Questi terrazzamenti, scolpiti con pazienza secolare nella roccia e nel cuore delle nostre montagne, oggi sembrano quasi opere d’arte incastonate nel paesaggio. Eppure non erano stati pensati per la bellezza, ma per la sopravvivenza, per l’agricoltura, per la fienagione, per dare da mangiare e per custodire. Custodire la terra, prima di tutto: dal dissesto, dall’erosione, dalle piogge torrenziali, dalle frane. Quelle stesse frane e smottamenti che negli ultimi tempi, complici i cambiamenti climatici e l’intensificarsi degli eventi estremi, stanno mettendo in ginocchio intere vallate.
Viene spontaneo chiedersi, davanti a queste immagini così eloquenti, dove sia finita quella cultura della manutenzione, quella visione di lungo periodo che i nostri nonni possedevano senza bisogno di studi, con l'intuito tramandato di generazione in generazione. Oggi abbiamo la cosiddetta "intelligenza artificiale", capace di comporre sinfonie, prevedere flussi economici e simulare scenari meteo con precisione millimetrica. Ma a cosa serve tutta questa intelligenza, se non siamo capaci di conservare e valorizzare ciò che di più intelligente ha fatto l’uomo in montagna: modellare la natura per viverla, non per distruggerla?
E allora una tiratina d’orecchie ai nostri amministratori ci sta tutta, anche senza falsi moralismi. Perché non è più tempo di rimandare, né di cercare alibi. I segnali sono chiari, li manda la natura a ogni acquazzone. Serve un piano serio, continuativo e strutturale per la cura del territorio. Non bastano i proclami post disastro, le foto in sopralluogo, i droni che sorvolano ciò che si sapeva già fragile. Serve tornare con i piedi per terra — letteralmente — e riscoprire quelle buone pratiche che la politica ha snobbato in nome del “nuovo” a tutti i costi. Ma non c’è futuro senza radici, e i terrazzamenti sono proprio questo: radici visibili nel paesaggio.
Renzo, con le sue foto, ci ha ricordato che abbiamo ancora un patrimonio vivo. Sta a noi — cittadini, tecnici, amministratori, contadini e cronisti — decidere se vogliamo conservarlo o se preferiamo continuare a raccogliere solo le macerie dopo ogni pioggia.
In questi giorni la Valle d’Aosta è nuovamente messa alla prova dal maltempo: piogge persistenti, allagamenti, versanti che si sbriciolano. Non c'è bisogno di sensori per capire che la terra chiede aiuto.

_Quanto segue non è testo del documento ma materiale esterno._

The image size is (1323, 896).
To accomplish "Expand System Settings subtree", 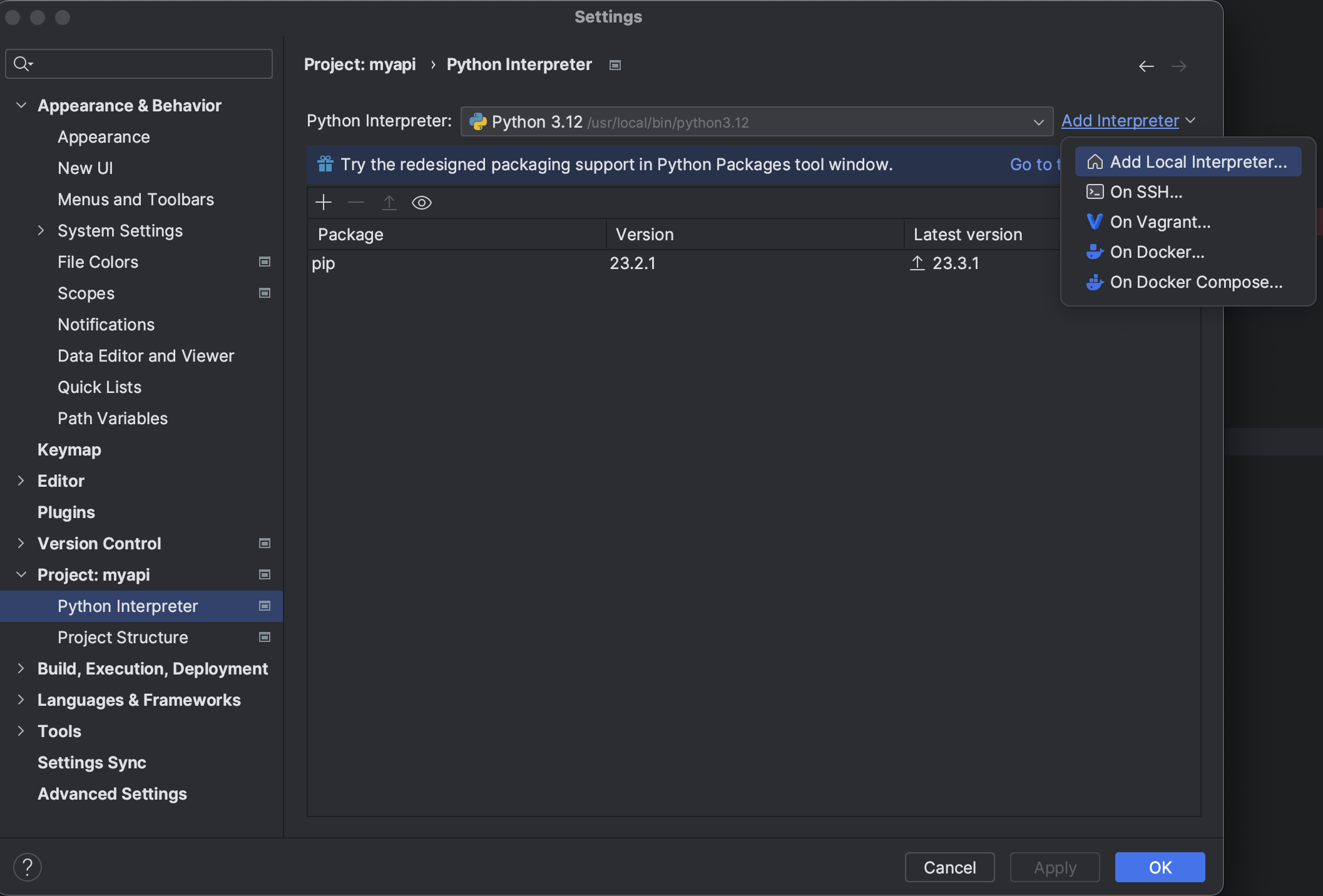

E non c’è drone che possa sostituire mani, fatica e conoscenza del territorio. Ogni volta che un sentiero cede o un pascolo si allaga, è anche colpa di chi ha dimenticato — o ignorato — che prevenzione vuol dire manutenzione. E oggi, come allora, sono ancora quei vecchi terrazzamenti a resistere. Forse perché erano fatti con intelligenza, ma quella vera.